To me, fixtures feature the following problems:

  • They make necessary to explore multiple files to understand a particular test;
  • It’s even more complicated to figure out the links between records;
  • They generate more data than needed by any test case;
  • They open the way to tests that pass alone but fail in the suite;
  • Editing a particular fixture may have side-effects in many tests;
  • It is a common statement that all of the above should not be problems if you maintain your fixtures adequately. But I found fixtures are hard to maintain.

The alternatives

Exploring for alternatives I stumbled upon the following projects (reduced the list to those that looked appealing):

I did read about them all, but have not tried them all. A short report on how my experiences went follows.

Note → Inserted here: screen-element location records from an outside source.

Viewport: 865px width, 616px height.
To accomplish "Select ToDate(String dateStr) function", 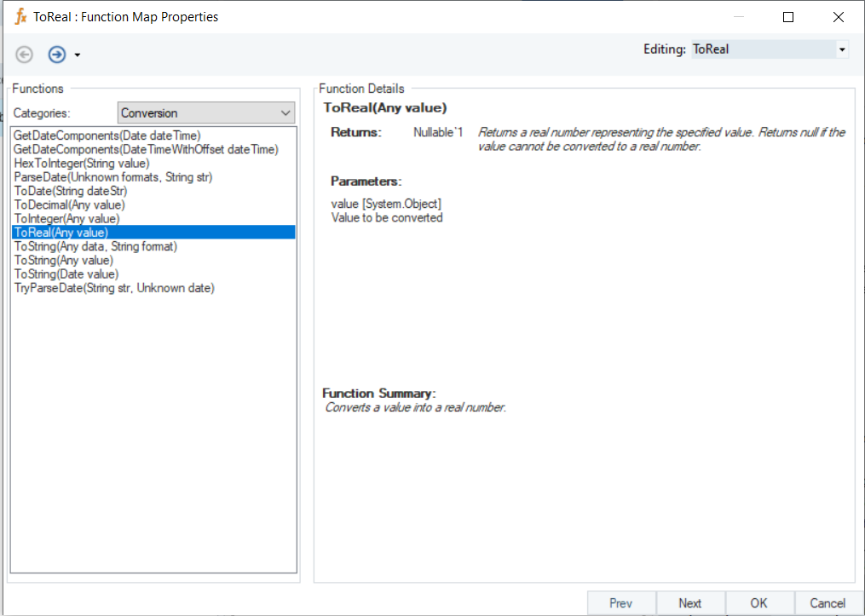I will coord(71,191).
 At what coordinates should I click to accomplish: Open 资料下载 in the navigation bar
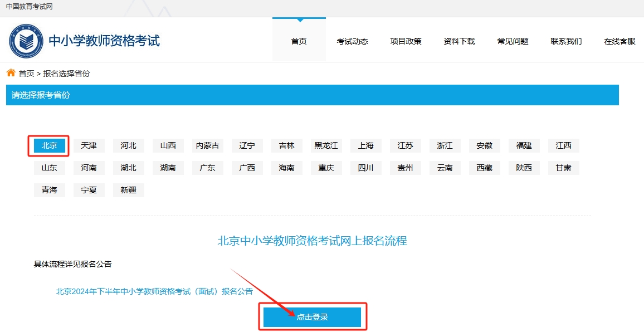tap(459, 41)
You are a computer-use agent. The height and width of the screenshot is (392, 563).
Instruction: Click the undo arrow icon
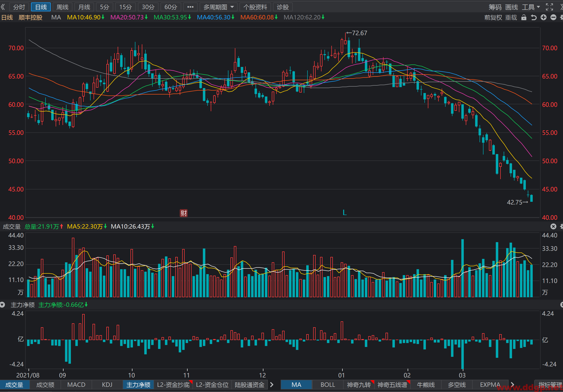click(533, 17)
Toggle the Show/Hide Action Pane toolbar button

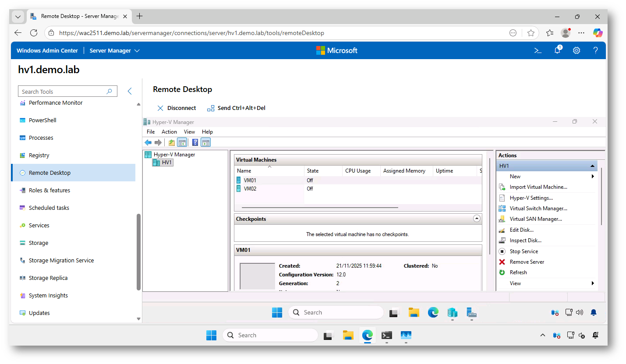pyautogui.click(x=206, y=142)
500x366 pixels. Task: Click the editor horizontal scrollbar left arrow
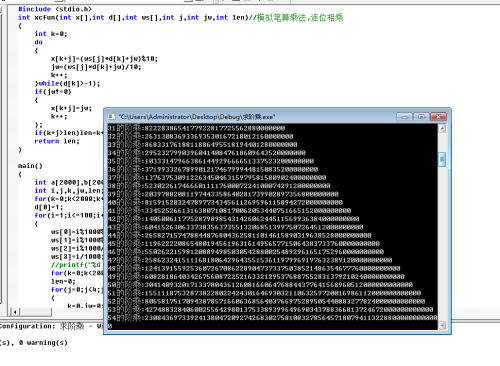point(15,312)
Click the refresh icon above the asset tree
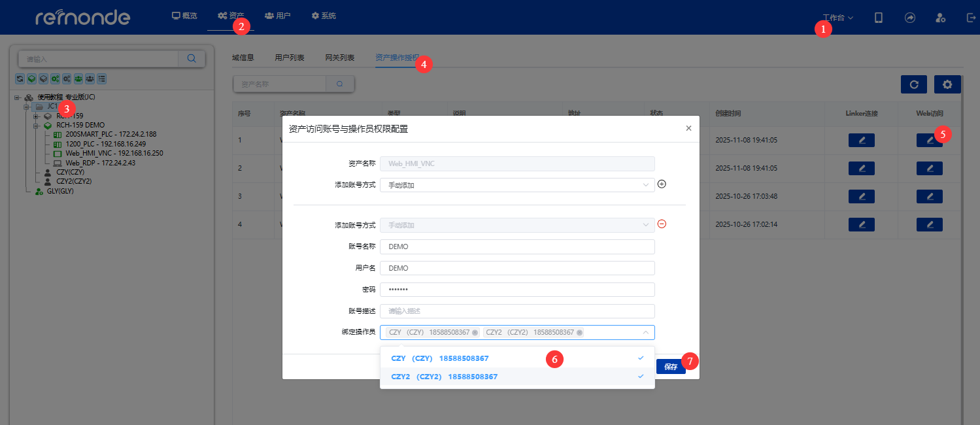980x425 pixels. [20, 78]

First attempt – FactoryGirl

My first tries were with FactoryGirl. Influenced by the fact that we were already satisfied with Shoulda and that it got the best rating on the Ruby Toolbox.

I did face some problems though. For instance, “building” an assignment was “building” a SubmissionRule that couldn’t be saved because the assignment_id field was nil. I did not manage to make it build in the correct order.

I am certainly not stating this is impossible. Maybe it’s just that I did not caught the FactoryGirl philosophy quick enough. I probably was missing something.

There were also issues with the way we generate fake memory repositories in the test_helper, but I believe we are going to get those whatever the fixture replacement we opt to use.

Second attempt – Machinist

Then I went with Machinist. First good thing I noticed about it was its syntax. It is much lighter and fun to use that FactoryGirl’s. So I did applied myself in writing blueprints. They are the Machinist artefact that let us tell him how we want our objects to be generated, supplying default values that we can override later according to our particular needs not having to mention the data we do not care about when writing a test.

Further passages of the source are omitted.